Артист покосился на Алешу.
— Может, хотя бы намекнете — что вы хотите доставить в Москву?
Алеша вздохнул.
— Я бы с радостью, но не могу. Это не моя тайна, вы же понимаете. Вы только не обижайтесь на меня, господин идальго.
— Я не обижаюсь. Значит, никаких денег у вас в Москве нет. Чем же вы собирались мне заплатить?
— У нас в квартире кое-что осталось. Серебро столовое, венецианское стекло… Мебель с инкрустацией, несколько фарфоровых и бронзовых безделушек. Если все это продать…
Идальго усмехнулся.
— Думаю, что все это продали без вас. А скорей всего, просто растащили.
— И теперь вы не захотите мне помогать? — осторожно спросил Алеша.
Артист усмехнулся.
— Напротив, теперь я сделаю это с еще большим удовольствием.
Алеша несколько секунд молчал, потом смущенно спросил:
— Почему?
Артист пожал плечами.
— Я к вам привык, — весело произнес он. — И разрази меня гром, если я не довезу вас до Москвы.
11. Иван Солнцев
Москва, апрель 200… года
Двери «комнаты для свиданий» со скрипом распахнулись, и на пороге, пугливо озираясь, застыл высокий, худой мужчина. Его длинные волосы нуждались в расческе, на щеках колосилась четырехдневная белесая щетина. Одет мужчина был в спортивные штаны и какую-то нелепую грязно-белую, растянутую чуть ли не до колен футболку с кроваво-красной надписью «Winner».
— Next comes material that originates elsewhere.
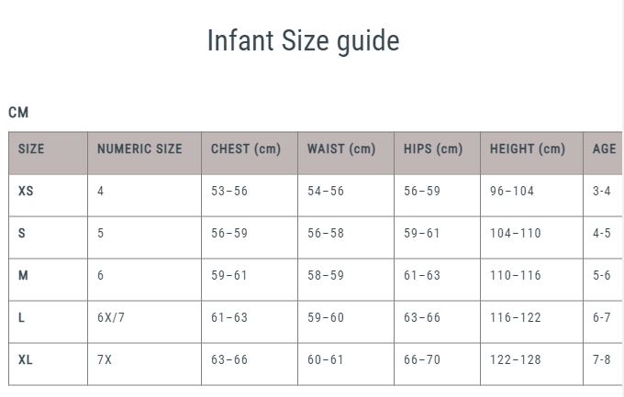Click the CM unit label
The image size is (624, 397).
(18, 113)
Из-за худого плеча мужчины выглядывал приземистый пухлый санитар с красным круглым лицом.
— Вот, Иван, — сказал он голосом сухим и блеклым, — это твои гости. Поздоровайся!
Худой мужчина уставился на дьякона дикими, затравленными глазами, затем перевел взгляд на Марго — его веки дрогнули, а рот слегка приоткрылся. Марго с улыбкой поднялась ему навстречу.
— Ну, здравствуй, Ваня! — весело сказала она. — Что же ты молчишь? Не рад меня видеть?
Она шагнула к худому мужчине, взяла его за руки и посмотрела ему в глаза.
— Ну? — снова заговорила Марго. — Неужели не узнал? Я Марго, твоя двоюродная сестра.
— Ма…рго, — повторил худой.
Санитар за его спиной подозрительно прищурился.
— Марго, — повторил худой мужчина. — Сестричка! — Вдруг он сжал руки Марго в своих длинных, костлявых пальцах и хорошенько встряхнул их. Затем обернулся к санитару и быстро проговорил: — Это Марго! Моя сестра! Ну, чего стоишь, чучело? Женщин никогда не видел? Мы с сестрой не виделись два года, дай же нам поговорить!
Санитар осклабился.
— А разве я мешаю?
— Конечно! Мне нужно многое ей рассказать, а когда я вижу твою красную рожу, я могу думать только о бифштексе с кровью. Ступай прочь, кусок говядины!
— Что-то ты сегодня разрезвился, — процедил сквозь зубы санитар, сжимая огромные кулаки, покрытые рыжеватой шерстью.